“Monkey Kingdom”
Disney
1 hour, 21 minutes
You really have to hand it to Walt Disney. Despite being a massive corporate monolith, their Disneynature series continues to promote both environmental education and champion environmental and positive social causes throughout the world. Or at least that’s what the introductory video to this week’s “Monkey Kingdom” says. I don’t really know how effective or serious Disney is about the causes they endorse, but at the very least, the Nature series can at least serve to whet kids’ interest for real science once they get older.
Disney’s hook in these nature films is that instead of a straightforward documentary, they are telling a story with a narrative arc, replete with heroes and villains. The heroine of “Monkey Kingdom” is Mya, an ordinary, run of the mill macaque monkey living at the bottom of the social ladder in what is known as “the Temple Troop,” so-named for the ancient ruined city where the monkeys make their home. Macaque monkeys live in small groups, numbering a few dozen members, and those groups are strictly hierarchical. The leaders of the troop, Raja and his wives, The Sisters, live at the top, enjoying the choicest fruit and receiving all the grooming a monkey could ask for. Monkeys at the bottom, like Mya, tend to take what they can get, and are treated more like servants. But Mya’s situation isn’t completely hopeless. Much like in nearly any Disney film, an ambitious and handsome young prince from a rival kingdom has arrived and taken a shine to Mya. Kumar and his lady love could go all the way to the top, but soon the future of the entire troop is in jeopardy. The ruthless and hideously scarred Lex has appeared with a macaque army at his back to challenge Raja and the Temple Troop for the right to live in these hallowed halls.
“Monkey Kingdom” is certainly rich with beautiful photography, and I did learn a lot about macaque monkeys that I didn’t know. But this gets to the heart of the problem with the movie and with Disneynature’s approach to these films as a whole. I don’t really know if I learned much that was accurate. Aside from interesting information you can get from direct observation — such as the fact that macaque monkeys eat the root ball of water lilies and will dive deep to get them, or that the monkeys enjoy gorging on flying termites, there isn’t really any usable science on display here. The “scholarship” of this product is largely non-existent, given over to an anthropomorphic tale of strife, struggle, and triumph. I realize this isn’t the BBC and that these films are directed more at children, but even the most casual viewers of standard nature documentaries will begin to feel they are being duped. This comes into sharp focus during an episode where Mya, starving, leads a cadre of lower class monkeys into the nearby town to raid a children’s birthday party that has been left unattended. For my five and seven year olds, this is a funny scene, with monkeys wreaking havoc on the party decorations and ending with a crazy dismantling of the birthday cake. But for me, all I could think was, “this is a set-up.” Every one of these interior shots is expertly staged, lit, and captured, and unless an entire camera crew just broke into someone’s house, dispassionately following their monkey subjects, and then watched as the monkeys trashed the place, then I am watching animal actors instead of animals in the wild. After this, I began to question everything the movie had posited. What else in the film is a set-up? Do macaque monkeys really live in strict hierarchical groupings? Is the monkey they name Mya really at the bottom of the ladder? Is Mya even always the same monkey? And does it matter?

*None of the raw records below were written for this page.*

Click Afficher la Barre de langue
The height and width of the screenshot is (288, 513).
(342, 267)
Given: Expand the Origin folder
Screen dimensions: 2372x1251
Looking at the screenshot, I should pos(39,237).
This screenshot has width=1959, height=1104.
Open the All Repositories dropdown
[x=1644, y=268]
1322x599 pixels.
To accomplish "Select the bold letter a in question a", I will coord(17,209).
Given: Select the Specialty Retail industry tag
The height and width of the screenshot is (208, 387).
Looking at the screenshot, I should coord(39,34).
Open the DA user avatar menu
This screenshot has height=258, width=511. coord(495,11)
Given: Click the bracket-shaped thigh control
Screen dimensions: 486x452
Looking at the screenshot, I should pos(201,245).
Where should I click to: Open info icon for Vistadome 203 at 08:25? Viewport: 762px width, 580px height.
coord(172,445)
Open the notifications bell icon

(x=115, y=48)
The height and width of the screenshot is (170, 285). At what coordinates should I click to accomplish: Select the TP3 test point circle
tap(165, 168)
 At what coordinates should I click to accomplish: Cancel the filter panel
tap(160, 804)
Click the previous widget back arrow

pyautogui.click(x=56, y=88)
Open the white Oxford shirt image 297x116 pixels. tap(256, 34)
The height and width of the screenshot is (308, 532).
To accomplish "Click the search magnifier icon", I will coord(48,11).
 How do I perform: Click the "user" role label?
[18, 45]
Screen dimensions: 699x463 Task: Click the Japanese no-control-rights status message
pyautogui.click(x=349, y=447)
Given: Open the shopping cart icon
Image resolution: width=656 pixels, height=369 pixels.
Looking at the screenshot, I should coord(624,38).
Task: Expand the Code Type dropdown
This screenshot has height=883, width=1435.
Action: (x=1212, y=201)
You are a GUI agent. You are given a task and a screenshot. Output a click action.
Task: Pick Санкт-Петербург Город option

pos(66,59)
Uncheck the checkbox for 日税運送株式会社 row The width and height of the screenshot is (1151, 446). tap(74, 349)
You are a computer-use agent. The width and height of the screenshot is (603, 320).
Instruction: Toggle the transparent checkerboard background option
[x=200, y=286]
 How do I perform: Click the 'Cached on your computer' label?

On the one hand, no. The story is interesting, gripping at times, funny at others, and ultimately adequately entertaining. As I said, my kids enjoyed the movie and the next time they see a macaque monkey in a book or on TV, I bet they’ll remember the name and one or two facts about them. But on the other hand, Disneynature is setting themselves up to be the ecological education arm of Walt Disney, and real science is implied. As an adult viewer, I now trust very little of the information I was given about macaques and that doesn’t do much for the reputation of their ecological education.
Another problem is that “Monkey Kingdom” makes absolutely no effort to place its subjects in any kind of larger global context. I think they may have mentioned Sri Lanka briefly at the beginning of the film, but then again I might have gotten that off the macaque Wikipedia page. The amazing ancient city that provides the setting of “Monkey Kingdom” is never named nor is any information, even cursory, offered about it. (It’s called Polonnaruwa and dates back to 1070 – again, Wikipedia.) There are almost no human beings in the movie, which would be fine except that another tidbit I read is that Polonnaruwa is an active tourist destination where people go specifically to see the macaque monkeys. So it would stand to reason that these monkeys live in at least some kind of proximity to humans, making that part of their story.
None of this really impacts the tale “Monkey Kingdom” is trying to tell, but rather the way Disneynature chooses to tell it. They offer a pretty picture, but I’d like something more than just the same old Disney fairy tale set to monkeys.
Grade: C+
“Monkey Kingdom” is rated G.
Chris Jenness is a freelance graphic designer, artist and movie buff who lives in Nikiski.